A new warning note was added in the macro output (it is in . mkreport macro program). The note
lists plan IDs when they have zero responses in measured items. A new option of assigning
smoothing variances was added. Users can assign a weight parameter called smoothing on the
variances as option. The default is smoothing = 0. This provides the original variances. If
smoothing is greater than zero, the value that users input will be used as the weight for the
variances. If smoothing is less than zero, the weight will be computed inside of the macro
automatically. For more details about how that weight is computed inside of the macro, please see
the Explanation of Statistical Calculation section.
A SAS procedure PROC STANDARD was replaced with PROC STDIZE. The macro centers all
adjusters before it runs regression procedure if adjusters are required. PROC STANDARD was
Instructions for Analyzing Data from CAHPS Surveys in SAS
55
not applicable when some adjusters contain only the same values. As a result, it did not
standardize the value correctly. PROC STDIZE is able to handle the situation.
(April 2012) Modified codes for computing adjusted composite measure means when composite
measure even weight option (even_wgt = 1) is selected. The macro computes the weights for all
entities regardless of the sample size. In the prior version, this caused incorrect adjusted means
when some entities did not make it to the final analysis due to the sample size. Thereby the
weights can be assigned differently in each item depending on the value K. Users can assign the
least responses in each composite measure item called K. . Version 4.1 is able to handle the case
and provide appropriate adjusted means.
Version 5.0 (November 2016) of the CAHPS SAS Analysis Program added the following enhancements
and changes:
(November 2016) Updated weighted variance estimation. This update to the CAHPS macro
corrects an error in the previous version, which failed to take differential weighting at the
individual level into account in variance estimation. Mean scores were not affected by this
update.
(February 2017) Added new weight option for calculating of case-mix regression coefficients
(WT_TYPE). One option (WT_TYPE = 1) is to weight equally by entity. The other option
(WT_TYPE = 2) is used when population-weighted regression coefficients are of interest. The
default (WT_TYPE = 0) is to weight by number of respondents.
(February 2017) Added weighted overall mean option (OVERALL_WT). OVERALL_WT = 0
uses number of respondents, OVERALL_WT = 1 assigns equal weight, and OVERALL_WT = 2
uses the plan weight assigned in &WGTPLAN, which is the default in the program.
(February 2017) Modified the default value of suppressing results of regression models
(OUTREGRE). The default value is updated to be 1 instead of 0.
(February 2017) Added VARDEF option to PROC MEANS. This affects the calculation of
weighted standard deviation.
(February 2017) Added PROC SURVEYREG as one of the regression options (PROC_TYPE).
Users can select either PROC REG or PROC SURVEYREG. The SURVEYREG procedure is
designed to handle complex survey sample designs, and one of the designs, clustering option, was
added to the version 5.0. Selecting PROC_TYPE = 1 performs PROC SURVEYREG. The
default is PROC_TYPE = 0, which is PROC REG used for the regression.

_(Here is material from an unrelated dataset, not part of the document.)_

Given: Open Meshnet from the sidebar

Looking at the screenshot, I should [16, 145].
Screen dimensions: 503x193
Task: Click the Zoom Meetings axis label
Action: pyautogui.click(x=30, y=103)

(February 2017) Updated the content of the case-mix regression coefficients output file
(C_&OUTNAME). The output contains the standard errors, the p-values for each of the case-mix
estimates.
(February 2018) Modified the composite measure calculation. Each overall mean of the items
gets computed first before combining the composite measure mean.
(January 2019) Modified the Test SAS data set to change from the Health Plan Survey version
4.0 to the Clinician & Group Survey version 3.0.
(June 2020) Modified all test programs to correspond with the updated Test SAS data, and
clarified instructions. Numbered programs to delineate which should be run first and separated
the steps required to prepare the data for analysis from the macro call statements.